Я помнила, что мать, собрав по полу, положила банкноты на стол, но теперь их там не было – наверное, взяла перед уходом, чтобы покрыть внезапные расходы. Она вернулась чуть позже, как ни в чем не бывало, только велела нам начистить картошки к ужину, из чего я сделала вывод, что так оно и есть.
– Эта, снизу, говорит, ты лучшая ученица в школе, – бросила она, и мне показалось, что в обычном безразличном тоне проскользнули нотки гордости. Хотя, может, это только показалось. – Хватит уже портить зрение над книгами, очки денег стоят, – добавила мать. И после этого раза больше меня не била.
20
Мы не видели его уже несколько недель. В деревне поговаривали, что он связался с бандой промышлявших в округе воров, которые нападали на отдаленные фермы, причем, если верить слухам, видели их одновременно в нескольких разных местах.
Прошутто, которое он принес, вскоре закончилось. Мать распилила кость на несколько частей (мы с Адрианой в это время держали ее за концы), а потом одну за другой сварила с фасолью. Супы получились вкусные, наваристые, но с учетом неизменности такой диеты вся семья вечно мучилась расстройством желудка, и в то утро сестра из-за боли в животе не пошла в школу. Зато, заслышав мои шаги, распахнула дверь вдова с первого этажа.

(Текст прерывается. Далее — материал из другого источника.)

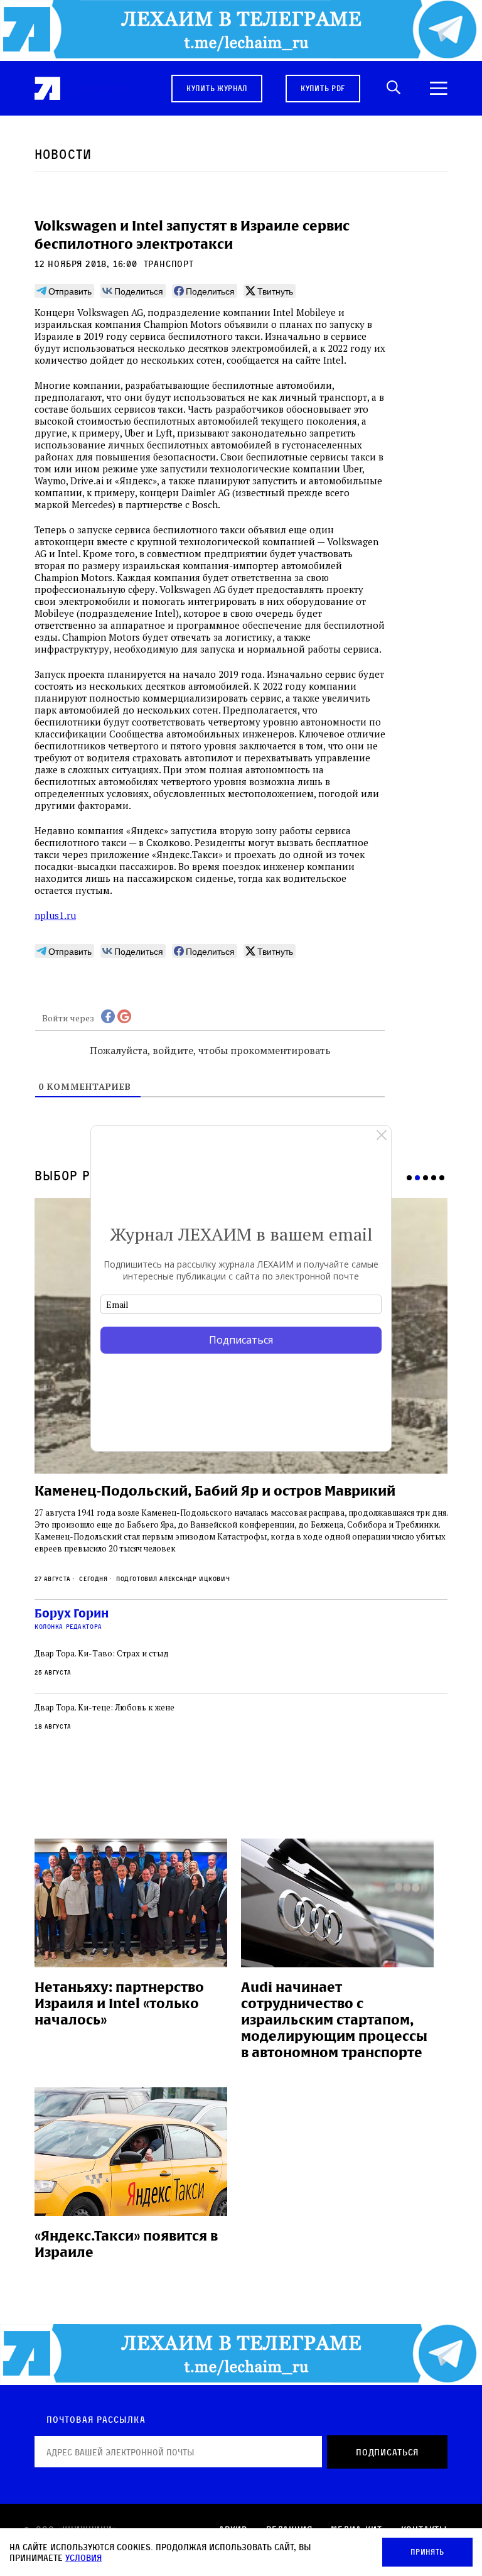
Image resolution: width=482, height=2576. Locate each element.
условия (83, 2557)
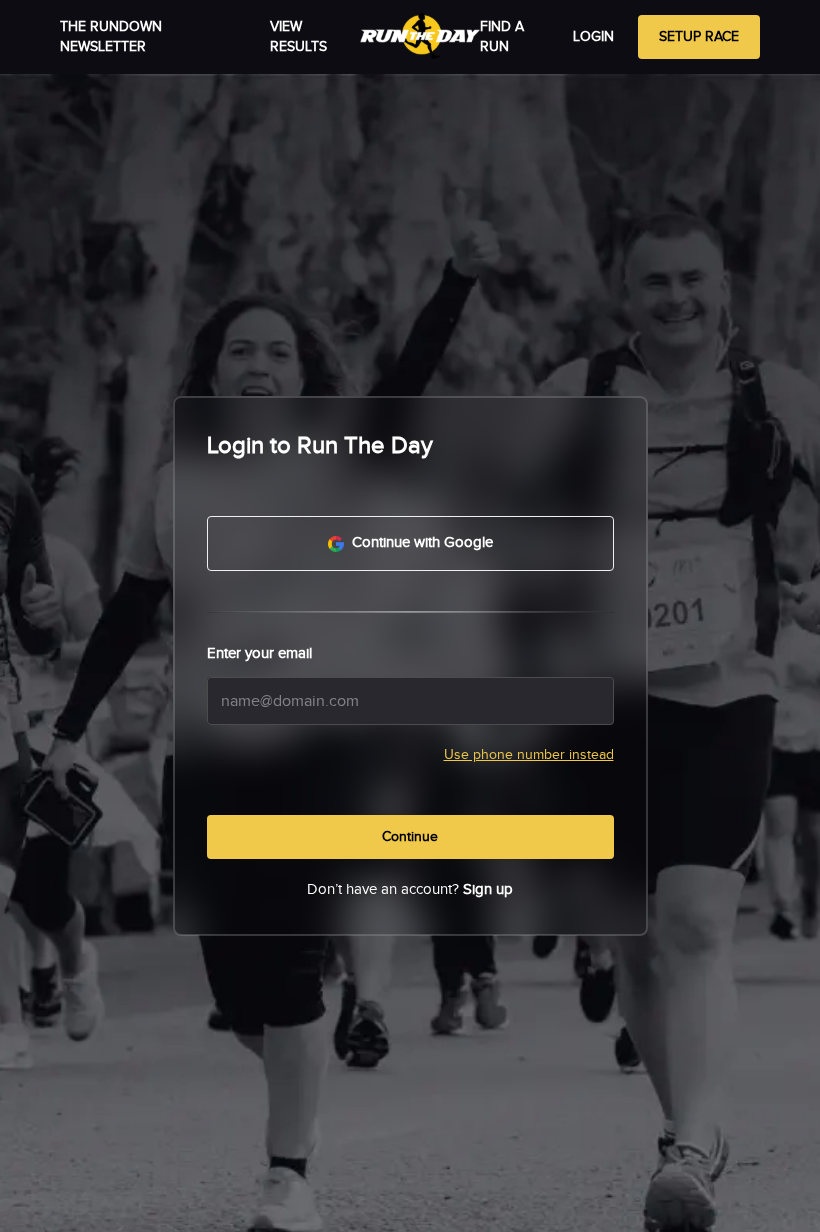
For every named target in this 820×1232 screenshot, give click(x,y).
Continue (410, 837)
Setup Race (699, 37)
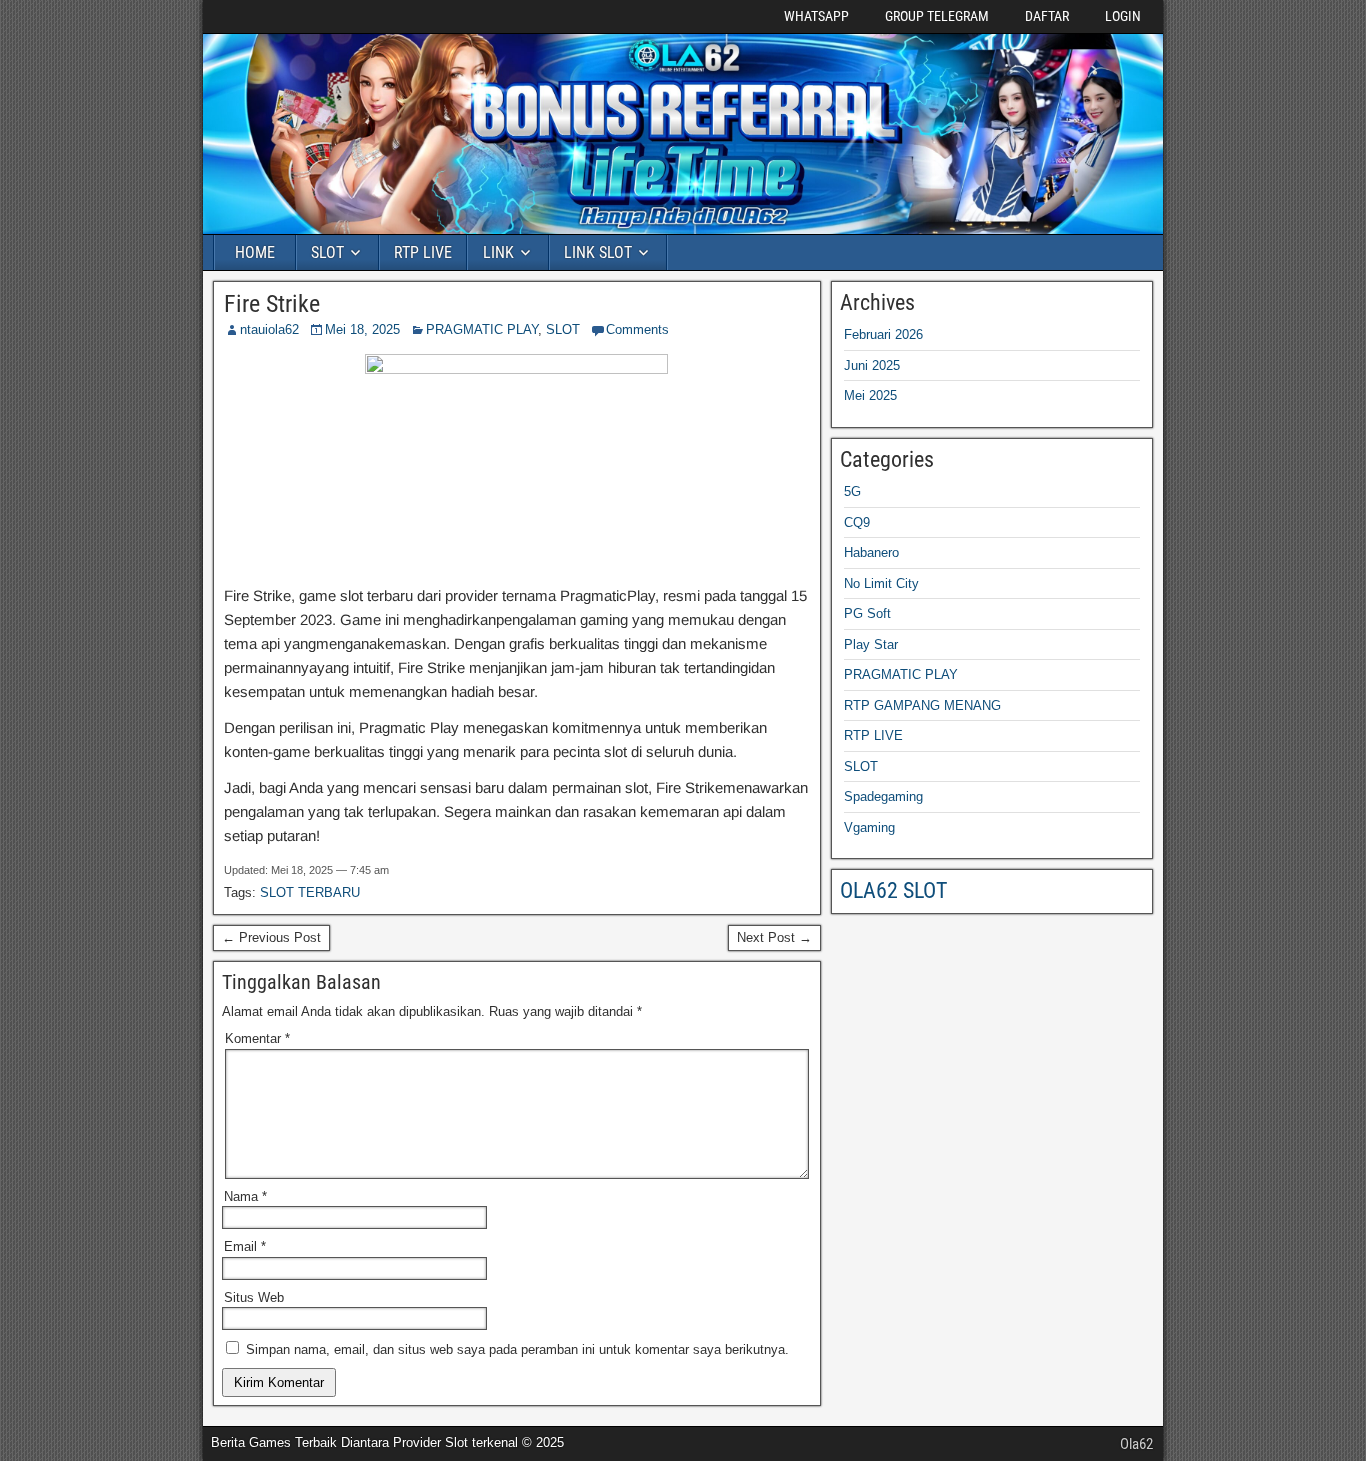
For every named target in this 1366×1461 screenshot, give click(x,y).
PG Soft (867, 613)
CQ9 (857, 522)
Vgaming (869, 827)
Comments (637, 329)
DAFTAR (1047, 16)
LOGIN (1123, 16)
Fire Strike (272, 304)
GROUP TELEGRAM (937, 16)
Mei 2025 (870, 395)
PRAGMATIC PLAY (482, 329)
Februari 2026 (883, 334)
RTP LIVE (423, 252)
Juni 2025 (872, 365)
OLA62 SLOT (893, 890)
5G (852, 491)
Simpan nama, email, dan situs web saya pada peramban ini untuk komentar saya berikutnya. (517, 1349)
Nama (245, 1196)
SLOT (327, 252)
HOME (255, 252)
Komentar (257, 1038)
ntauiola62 (269, 329)
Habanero (871, 552)
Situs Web (254, 1297)
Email (245, 1246)
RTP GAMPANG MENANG (922, 705)
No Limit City (881, 583)
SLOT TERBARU (310, 892)
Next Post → (774, 937)
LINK (498, 252)
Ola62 (1136, 1444)
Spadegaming (883, 796)
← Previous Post (271, 937)
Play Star (871, 644)
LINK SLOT (598, 252)
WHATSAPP (816, 16)
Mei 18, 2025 (362, 329)
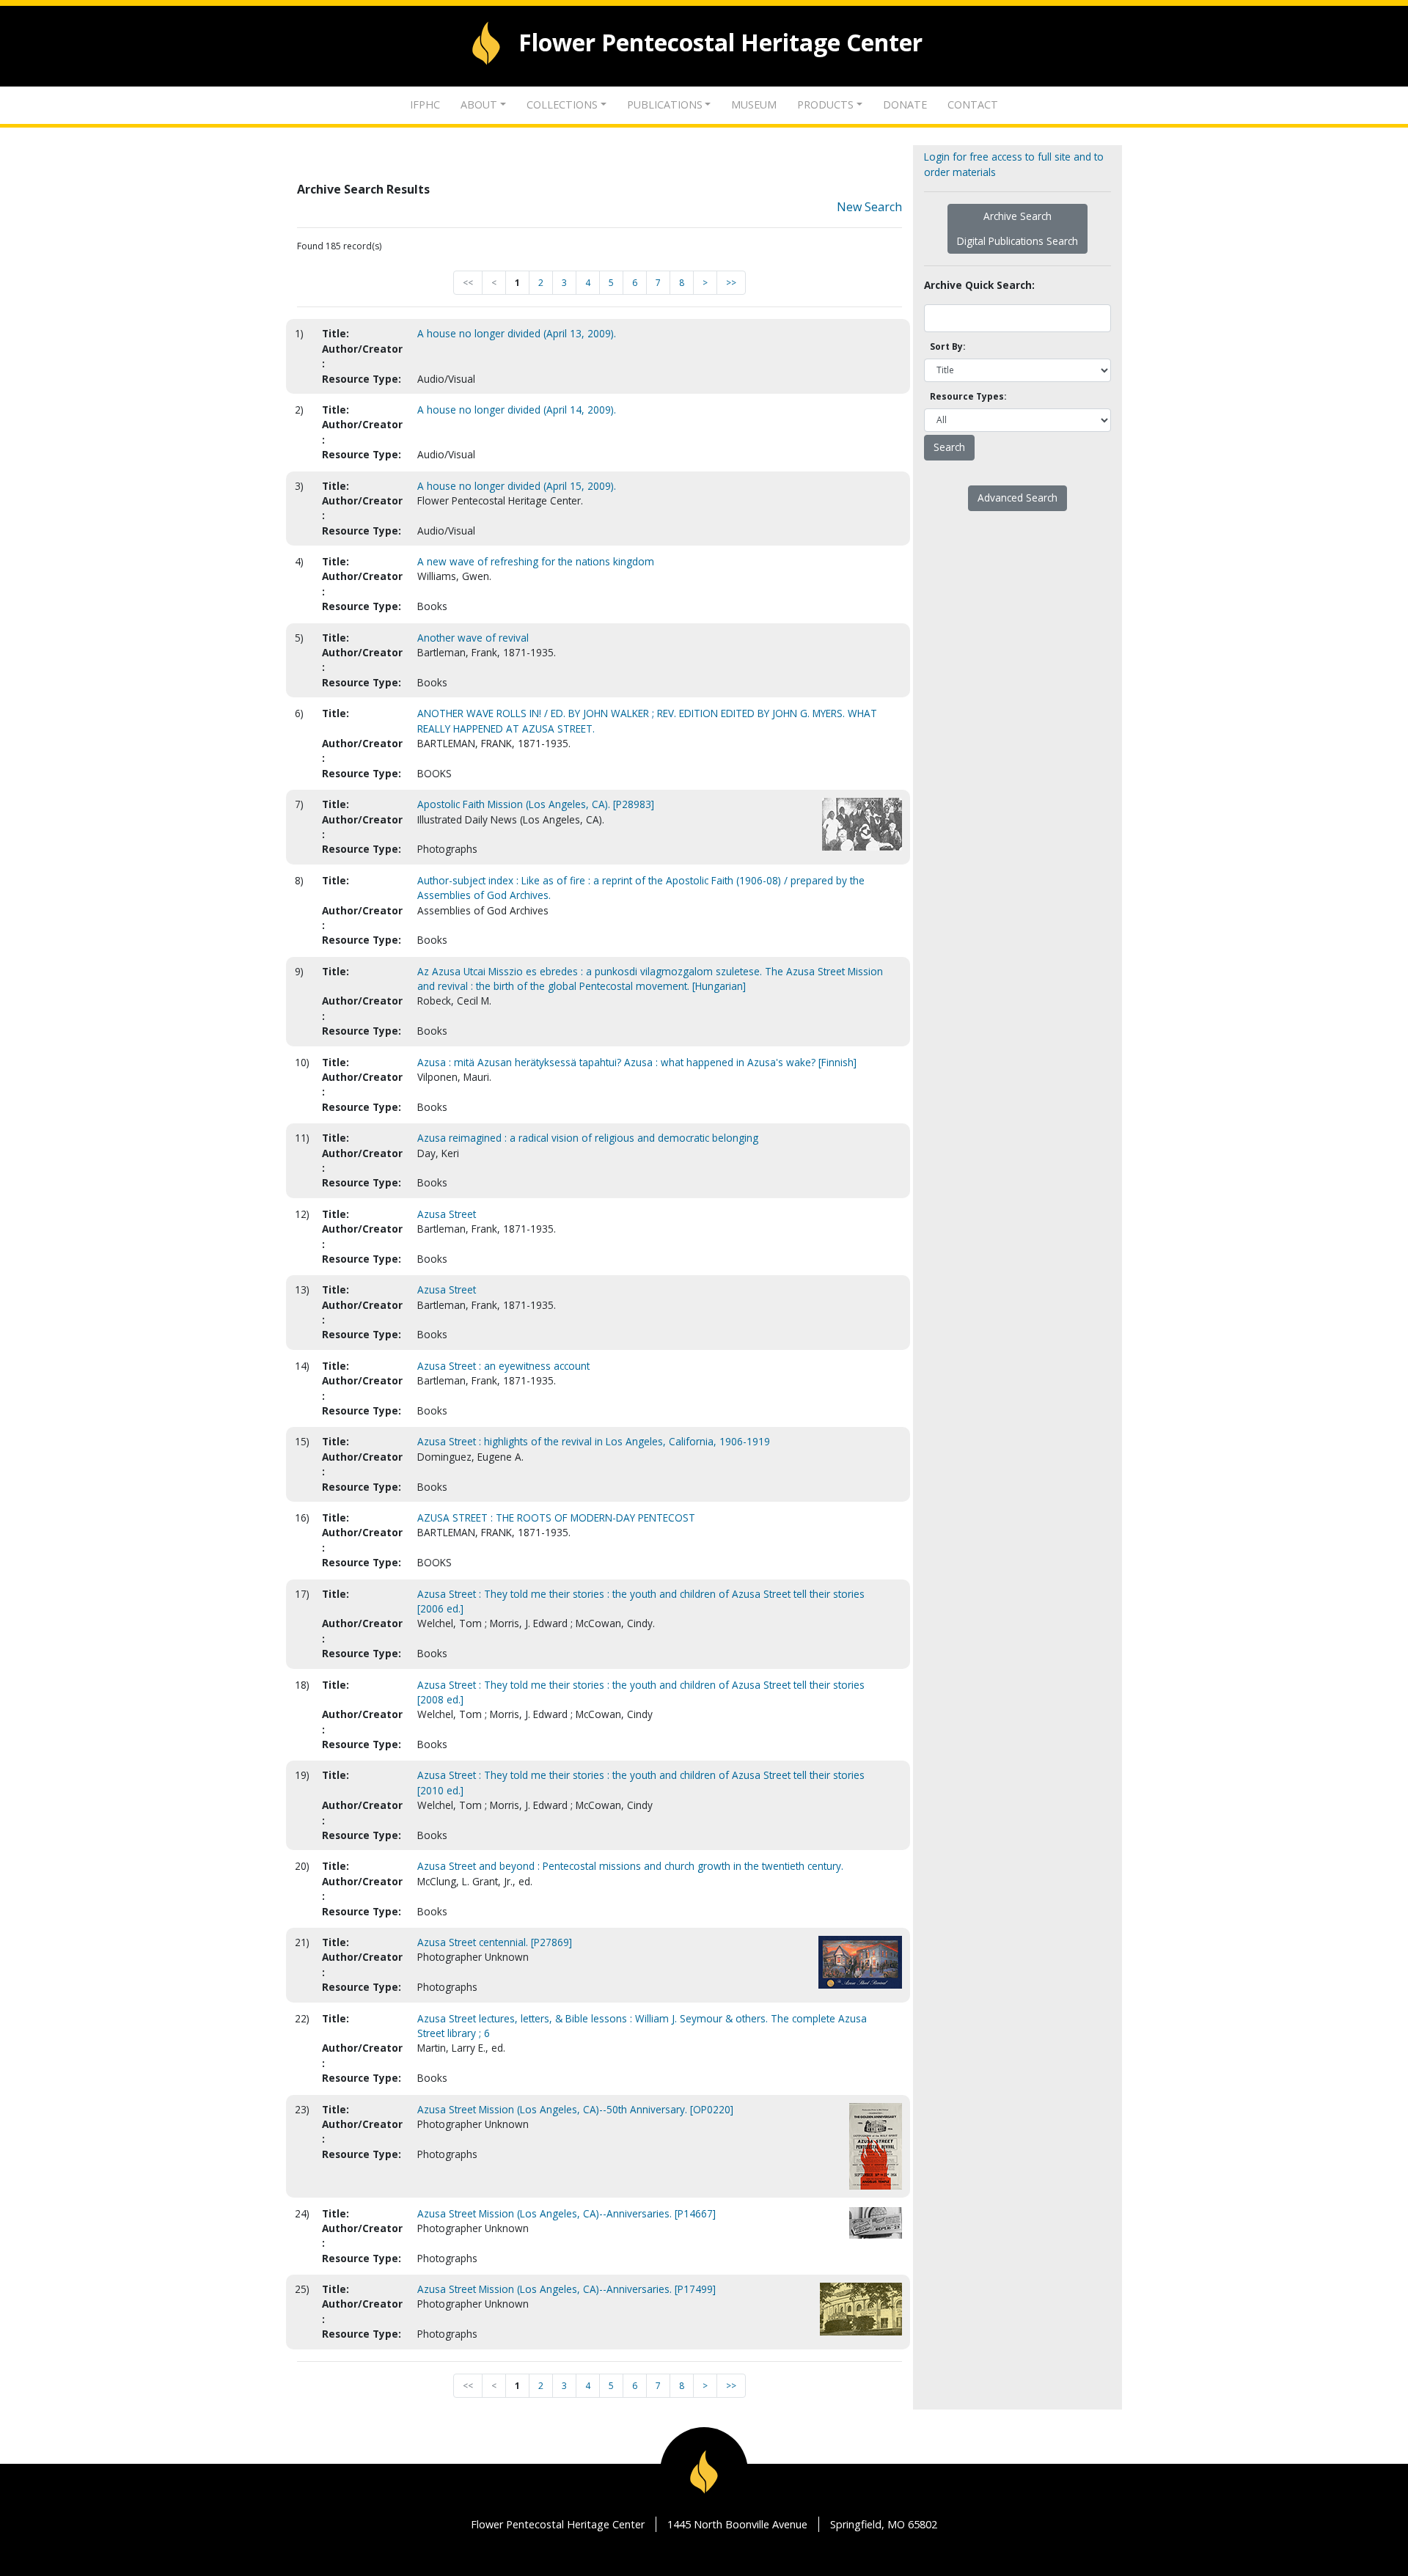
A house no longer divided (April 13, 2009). (516, 333)
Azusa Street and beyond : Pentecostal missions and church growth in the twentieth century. (630, 1866)
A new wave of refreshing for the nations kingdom (535, 561)
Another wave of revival (473, 638)
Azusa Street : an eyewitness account (503, 1366)
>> (731, 282)
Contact (972, 104)
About (479, 104)
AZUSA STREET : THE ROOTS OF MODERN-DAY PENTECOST (556, 1517)
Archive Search (1017, 216)
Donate (905, 104)
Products (825, 104)
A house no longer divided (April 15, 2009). (516, 486)
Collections (562, 104)
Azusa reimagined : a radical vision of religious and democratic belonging (587, 1138)
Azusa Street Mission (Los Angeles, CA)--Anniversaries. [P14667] (566, 2213)
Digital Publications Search (1017, 241)
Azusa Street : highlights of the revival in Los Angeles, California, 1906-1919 (593, 1441)
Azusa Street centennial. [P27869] (494, 1942)
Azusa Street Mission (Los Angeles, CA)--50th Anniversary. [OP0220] (575, 2109)
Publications (665, 104)
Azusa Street (446, 1214)
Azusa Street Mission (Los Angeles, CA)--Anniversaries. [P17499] (566, 2289)
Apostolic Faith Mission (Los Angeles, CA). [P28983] (535, 804)
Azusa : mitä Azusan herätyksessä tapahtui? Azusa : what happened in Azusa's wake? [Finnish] (637, 1062)
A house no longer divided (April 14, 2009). (516, 410)
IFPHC (425, 104)
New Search (869, 207)
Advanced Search (1017, 497)
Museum (754, 104)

– Держи ушки на макушке, быть сегодня беде, – объявила она и, поймав мой недоуменный взгляд, пояснила: – Две совы сегодня всю ночь под вашими окнами ухали – аккурат у родительской спальни.
К окончанию занятий солнце припекало уже совершенно нещадно. Я шла через площадь, пробираясь через нагромождение прилавков: рынок как раз сворачивался. Порыв ветра взметнул столб пыли и обрывки газет, пытаясь забросить их в открытую дверь мясницкого фургончика, но его владелец тотчас же прикрыл нераспроданные остатки скатертью. Потом он заметил меня – впрочем, мы здоровались каждый четверг.
– Ты почему еще здесь? Не слышала, что ли, о брате? – я отрицательно покачала головой. – В аварию он попал. Там на повороте, за речкой, у землечерпалки.
Я замерла: ужасно не хотелось спрашивать, о каком именно брате он говорит. Но мясник рассказал все сам, добавив, что родители уже на месте.
Не помню, как туда добралась, кого попросила меня подвезти. На обочине едва хватало места для припаркованных машин, выстроившихся рядком вслед за полицейскими: тех вызвали на ограбление, не доверяя уже деревенским карабинерам, которые так никого и не поймали. Патрульные преследовали старый скутер без глушителя, но на повороте он потерял управление – может, наехал колесом на камешек или масляное пятно – и вылетел с трассы. Водитель изо всех сил вцепился за руль и серьезно не пострадал, его уже увезли в больницу.